Hallo Community . Ich hoffe das sowas noch nicht gab. Jedoch ist es mal interessant, auf was Ihr so gerne vor dem PC sitzt. Ob Bürostuhl, Sessel oder sonstiges. [emoji1]


----------



## ITZetteus (12. Dezember 2016)

Dann mach ich den Anfang. Ich mag das Standartmodel. Sportlich 😂





			Dieser Inhalt steht nur eingeloggten Mitgliedern zur Verfügung.
        



Gesendet von meinem SM-G900F mit Tapatalk


----------



## JoM79 (12. Dezember 2016)

Ein relativ normaler Bürostuhl.



			Dieser Inhalt steht nur eingeloggten Mitgliedern zur Verfügung.


----------



## XiruFTW (13. Dezember 2016)

MAXNOMIC(R) CLASSIC PRO online kaufen | NEEDforSEAT(R)
ich hab mir vor gut einem Jahr mal was gegönnt  mir gefällt er, auch wenn der Preis natürlich recht happig ist.


----------



## P2063 (13. Dezember 2016)

sitze seit Jahren auf einem Billig-Racingseat für 60€ und werde mir nächstes Jahr (Umzug steht an, darum jetzt noch nicht) entweder einen Maxnomic oder Noblechair gönnen.


----------



## MettGurke (13. Dezember 2016)

Wilkhahn ON. Der ist zwar ziemlich teuer aber diese ganzen "Gaming-Stühle" haben keine Chance gegen die "Trimension" dieses Stuhls.

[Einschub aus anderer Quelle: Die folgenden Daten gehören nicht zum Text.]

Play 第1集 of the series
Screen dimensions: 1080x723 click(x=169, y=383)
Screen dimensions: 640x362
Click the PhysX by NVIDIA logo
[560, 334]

Ich kann ihn wirklich empfehlen. Von diesen ganzen Gaming Dingern die mittlerweile von jedem 0815-DiggaAlter-Youtuber angepriesen werden halte ich wirklich nix. Minimalistisches Design und unübertroffen gemütlich!

Gruß MettGurke


----------



## Trash123 (13. Dezember 2016)

DX Racer3, Gaming Stuhl, Schreibtischstuhl, Burostuhl, Chefsessel mit Armlehnen, Gaming chair, Bezug Kunstleder, 74 x 117-127 x 50 cm, Gestell Alu schwarz: Amazon.de: Kuche & Haushalt


----------



## blautemple (13. Dezember 2016)

Hier steht der gute alte Markus 


Gesendet von iPhone mit Tapatalk


----------



## Zeiss (13. Dezember 2016)

Ich habe das da:




			Dieser Inhalt steht nur eingeloggten Mitgliedern zur Verfügung.


----------



## TheBadFrag (14. Dezember 2016)

hjh OFFICE 724200 XXL G 300 Chefsessel , Kunstleder, schwarz: Amazon.de: Kuche & Haushalt

Dicker Chefsessel schön gemüdlich.  Wiege zwar nur 70 kg aber diese XXL 150kg Stühle sind der Hammer!


----------



## tsd560ti (14. Dezember 2016)

Aktuell der typische 70€ Stuhl, dürfte nun 3 Jahre aug dem Buckel haben und... man merkt es ihm an 
Songmics Racing Stuhl Bürostuhl Chefsessel Drehstuhl PU schwarz OBG56B Songmics Racing Stuhl Burostuhl Chefsessel Drehstuhl PU schwarz OBG56B: Amazon.de: Kuche & Haushalt

Der nächste wird hoffentlich ein Eigenbau aus einem Autositz mit nen paar Rollen drunter, muss aber noch durchgeplant werden.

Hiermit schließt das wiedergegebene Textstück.